Newborns/Swaddled
by Violet Costello
The Main Gallery . March 1 – April 13, 2019
Opening Reception: Friday, March 1, from 7 pm – 10 pm
Harcourt House Artist Run Centre, 3rd floor, 10215 – 112 St, Edmonton
Sculpted from a paper composite, Newborns/Swaddled depicts, first, primal moments of contact between infants and the world, followed by a scene of order and tranquility. Together, they intimate a fundamental dilemma of human existence.

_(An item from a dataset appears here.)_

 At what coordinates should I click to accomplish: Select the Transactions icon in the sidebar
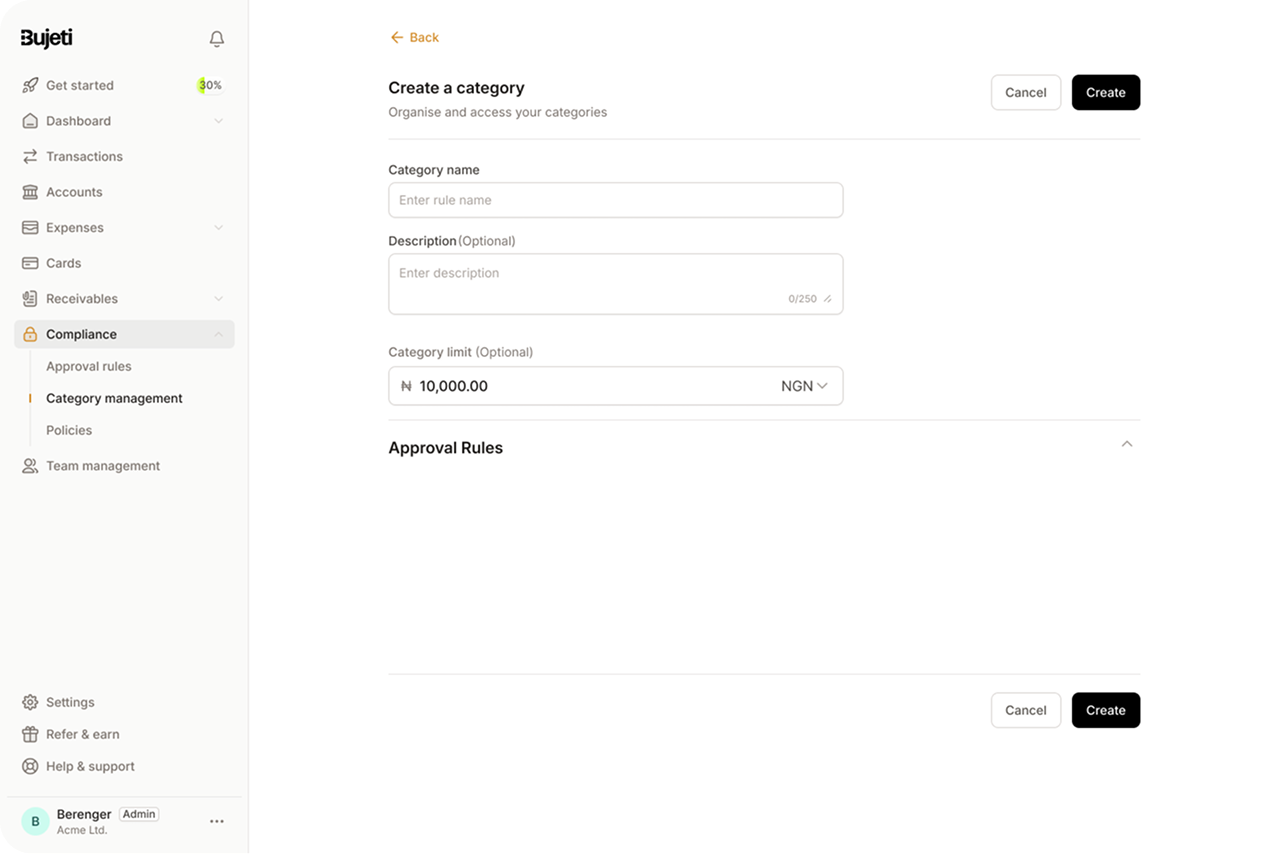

The grotesquely coloured Newborns presents babies in their most physically and emotionally raw state. Large, warped heads; wrinkled, not-yet-perfect skin; flailing arms and legs: these are not the cherubic darlings favored by the mass media, but rather terrified beings of an almost forbidding vulnerability, a nearly incomprehensible innocence. Newborns asks the viewer to confront human life at its most primitive – untamed, uncoddled, unclothed in the mollifying accoutrements of identity. Crossing from Newborns to Swaddled, the viewer experiences a striking change: the harsh colours have been noticeably softened, the thrashing limbs closely restrained, the anguished writhing subdued into peaceful congregation. But hanging over this tranquility is that inescapable tension between security and constraint.
In turning back toward Newborns, the viewer finds the effect redoubled with the corresponding and equally inescapable tension between freedom and exposure.
Artist’s Biography
Violet Costello is an artist living and working in Calgary, Alberta. Born in Morpeth England in 1957, Costello moved to Canada as a child and studied at the Alberta College of Art before transferring to the Emily Carr College of Art and Design where she graduated with an honours diploma in 3-Dimensional Studies in 1988. She received the J.W. McConnell Memorial Fellowship upon graduation.
In 1991, she graduated with an MFA in sculpture from Concordia University, Montreal, where she taught sculpture during her last year. She has also taught sculpture at the University of Saskatchewan in Saskatoon.
Violet has been on the rosters of the Alberta Foundation for the Arts, Calgary Arts Partners in Education Society (CAPES), and City of Calgary Public Art Program. She has received awards from Alberta Foundation for the Arts, British Columbia Culture, and Canada Council.
Her large-scale sculptural installations have been exhibited throughout Canada. A common thread in much of her work has been consideration of the children’s world of play—a realm where reality readily gives way to, and confuses with, imagination. Her work raises questions about the construction of identity and the nature of representation. It is at once amusing and unsettling.